Oral History Project

In 2019, UT Libraries, with support from the City of Gatlinburg and in partnership with the Anna Porter Public Library, launched an oral history project to collect, preserve, and make accessible personal stories of the deadly Chimney Tops 2 wildfire. The project collaborators recorded interviews, primarily through video, with around 140 individuals who had firsthand experience of the wildfire, including first responders, homeowners, business owners, and government officials. Those firsthand accounts are being preserved in the UT Libraries’ archives as a lasting record of the community’s experience of the wildfire.

“Animal Rescue” by Danny Wilson (A fireman exits a burning house with a dog cradled in his arms)
“Animal Rescue” by Danny Wilson (Rising from the Ashes: The Chimney Tops 2 Wildfires in Memory and Art, Betsey B. Creekmore Special Collections and University Archives, University of Tennessee Libraries)

Interviews are also publicly available on a website hosted by the UT Libraries: Rising from the Ashes: The Chimney Tops 2 Wildfires Oral History Project. Visitors to the website can approach the topic through different lenses such as the evacuation efforts, the disaster response and recovery, or the ecological impact; hear from medical personnel, business owners, or individuals directly affected by the wildfire; or simply browse through the recorded interviews.

Artworks Promote Healing

A subsequent grant from the National Endowment from the Arts funded a further initiative intended to promote community healing from the traumatic events of November 2016. Wildfire Recovery through Art and Public Memory, in 2020, commissioned renowned artists Paige Braddock, Marshall Ramsey, and Danny Wilson to create editorial illustrations inspired by the oral histories. The artists were given access to the project’s digital archive of oral interviews and were asked to respond creatively to what they heard and read.

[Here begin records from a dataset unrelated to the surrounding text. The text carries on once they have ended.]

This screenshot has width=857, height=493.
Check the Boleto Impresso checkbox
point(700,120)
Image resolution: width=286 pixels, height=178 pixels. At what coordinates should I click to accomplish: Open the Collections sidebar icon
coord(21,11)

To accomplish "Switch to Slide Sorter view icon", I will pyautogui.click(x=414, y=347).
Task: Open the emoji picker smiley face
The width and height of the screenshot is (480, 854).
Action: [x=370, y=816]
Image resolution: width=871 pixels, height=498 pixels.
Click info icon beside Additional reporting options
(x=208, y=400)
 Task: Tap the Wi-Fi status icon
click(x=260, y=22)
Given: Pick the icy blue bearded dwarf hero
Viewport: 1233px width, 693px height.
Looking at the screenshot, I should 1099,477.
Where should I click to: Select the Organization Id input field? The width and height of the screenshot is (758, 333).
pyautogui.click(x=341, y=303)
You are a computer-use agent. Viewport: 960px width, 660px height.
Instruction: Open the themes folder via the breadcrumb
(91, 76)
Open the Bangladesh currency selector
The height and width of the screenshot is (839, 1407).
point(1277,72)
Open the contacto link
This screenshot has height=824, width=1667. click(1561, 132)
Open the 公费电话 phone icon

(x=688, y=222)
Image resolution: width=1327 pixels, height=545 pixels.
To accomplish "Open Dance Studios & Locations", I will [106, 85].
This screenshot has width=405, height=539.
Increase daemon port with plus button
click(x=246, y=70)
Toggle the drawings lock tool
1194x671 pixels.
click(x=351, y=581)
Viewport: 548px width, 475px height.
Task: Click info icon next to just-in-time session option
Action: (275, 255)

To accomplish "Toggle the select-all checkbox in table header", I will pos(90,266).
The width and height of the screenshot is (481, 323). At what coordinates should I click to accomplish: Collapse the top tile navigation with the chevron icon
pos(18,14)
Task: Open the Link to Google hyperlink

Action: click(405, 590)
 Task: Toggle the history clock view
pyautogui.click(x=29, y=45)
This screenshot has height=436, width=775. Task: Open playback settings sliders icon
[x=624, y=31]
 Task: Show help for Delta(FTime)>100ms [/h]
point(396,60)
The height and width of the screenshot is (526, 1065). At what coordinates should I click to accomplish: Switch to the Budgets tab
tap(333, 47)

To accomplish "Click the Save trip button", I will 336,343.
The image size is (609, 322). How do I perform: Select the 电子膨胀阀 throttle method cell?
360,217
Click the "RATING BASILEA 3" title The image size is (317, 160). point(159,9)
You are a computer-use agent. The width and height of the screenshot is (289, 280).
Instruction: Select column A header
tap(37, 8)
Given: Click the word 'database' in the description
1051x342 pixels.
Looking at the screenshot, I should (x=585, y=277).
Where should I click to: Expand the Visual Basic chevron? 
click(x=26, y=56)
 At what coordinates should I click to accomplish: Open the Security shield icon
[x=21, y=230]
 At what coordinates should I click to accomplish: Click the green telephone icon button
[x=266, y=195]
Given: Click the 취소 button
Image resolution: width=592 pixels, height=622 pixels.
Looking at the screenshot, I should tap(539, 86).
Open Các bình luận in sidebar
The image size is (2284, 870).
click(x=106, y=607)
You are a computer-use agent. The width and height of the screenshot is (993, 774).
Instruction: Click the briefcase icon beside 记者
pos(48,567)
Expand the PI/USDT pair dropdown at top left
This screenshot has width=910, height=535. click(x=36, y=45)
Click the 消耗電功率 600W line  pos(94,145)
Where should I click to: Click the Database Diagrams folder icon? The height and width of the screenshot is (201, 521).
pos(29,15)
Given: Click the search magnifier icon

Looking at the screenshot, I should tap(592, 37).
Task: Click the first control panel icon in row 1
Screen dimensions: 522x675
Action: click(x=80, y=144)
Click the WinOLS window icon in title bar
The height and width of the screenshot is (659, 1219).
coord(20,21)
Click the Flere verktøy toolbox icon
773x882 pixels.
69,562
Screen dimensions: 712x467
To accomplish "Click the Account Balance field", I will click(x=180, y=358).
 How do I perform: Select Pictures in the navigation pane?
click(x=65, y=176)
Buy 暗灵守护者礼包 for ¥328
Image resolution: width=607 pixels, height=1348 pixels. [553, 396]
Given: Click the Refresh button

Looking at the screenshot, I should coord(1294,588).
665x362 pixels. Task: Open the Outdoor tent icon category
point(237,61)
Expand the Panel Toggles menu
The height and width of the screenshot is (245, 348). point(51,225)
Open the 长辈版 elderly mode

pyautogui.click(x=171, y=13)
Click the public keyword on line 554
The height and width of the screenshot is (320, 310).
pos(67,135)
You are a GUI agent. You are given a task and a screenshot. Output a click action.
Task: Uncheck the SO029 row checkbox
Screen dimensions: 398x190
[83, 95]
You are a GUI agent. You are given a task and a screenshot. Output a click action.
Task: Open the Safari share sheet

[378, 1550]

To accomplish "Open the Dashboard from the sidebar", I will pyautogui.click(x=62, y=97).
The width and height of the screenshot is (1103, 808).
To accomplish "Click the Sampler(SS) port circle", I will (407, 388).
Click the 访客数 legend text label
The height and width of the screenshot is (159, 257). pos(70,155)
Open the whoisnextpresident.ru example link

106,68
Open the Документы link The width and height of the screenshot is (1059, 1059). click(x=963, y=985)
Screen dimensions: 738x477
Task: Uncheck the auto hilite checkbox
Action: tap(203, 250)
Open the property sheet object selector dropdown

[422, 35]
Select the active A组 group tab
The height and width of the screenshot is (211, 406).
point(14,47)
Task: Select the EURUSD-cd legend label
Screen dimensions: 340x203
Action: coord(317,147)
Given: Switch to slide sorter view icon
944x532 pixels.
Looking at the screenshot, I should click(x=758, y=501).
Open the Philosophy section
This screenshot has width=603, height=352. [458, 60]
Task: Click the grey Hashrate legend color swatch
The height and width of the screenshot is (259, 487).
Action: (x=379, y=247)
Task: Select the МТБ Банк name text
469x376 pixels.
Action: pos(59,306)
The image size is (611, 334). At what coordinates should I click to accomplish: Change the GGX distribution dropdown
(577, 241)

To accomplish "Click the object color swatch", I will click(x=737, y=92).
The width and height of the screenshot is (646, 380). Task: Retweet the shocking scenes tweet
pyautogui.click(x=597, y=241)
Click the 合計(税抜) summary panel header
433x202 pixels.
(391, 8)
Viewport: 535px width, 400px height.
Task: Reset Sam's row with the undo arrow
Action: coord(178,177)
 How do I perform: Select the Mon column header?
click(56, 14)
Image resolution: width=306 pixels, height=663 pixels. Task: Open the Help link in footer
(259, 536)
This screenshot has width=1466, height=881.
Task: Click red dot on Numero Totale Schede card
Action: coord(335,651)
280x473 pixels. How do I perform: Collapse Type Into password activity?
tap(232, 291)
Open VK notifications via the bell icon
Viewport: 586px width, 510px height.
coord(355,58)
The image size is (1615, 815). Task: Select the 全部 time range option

Rising from the Ashes: The Chimney Tops 2 Wildfires in Memory and Art, University of Tennessee Press (Drawing on book jacket is “A Family Embraces Their Well-Being” by Paige Braddock, showing a family hugging each other)
Rising from the Ashes: The Chimney Tops 2 Wildfires in Memory and Art (University of Tennessee Press)

Those artworks were compiled into a book available from the University of Tennessee Press: Rising from the Ashes: The Chimney Tops 2 Wildfires in Memory and Art. The art also can be viewed online at rfta-artists.lib.utk.edu. Visitors to the website can see how the illustrators — drawing inspiration from the interviews recorded by the oral history project — used their skills as graphic artists to raise awareness of the wildfire and the emotional and environmental scars left in its wake. On the website, each artwork is paired with the specific oral history interview that inspired the drawing under the tab “Related Resource.”

Some of those illustrations are currently on display at UT’s Hodges Library in the first-floor exhibit area as part of a larger exhibit on The Art of the Editorial Cartoon.

The oral histories and the drawings bear witness to historical events and commemorate the heroism and compassion of the community that came together to confront and heal from the devastating impact of the wildfire.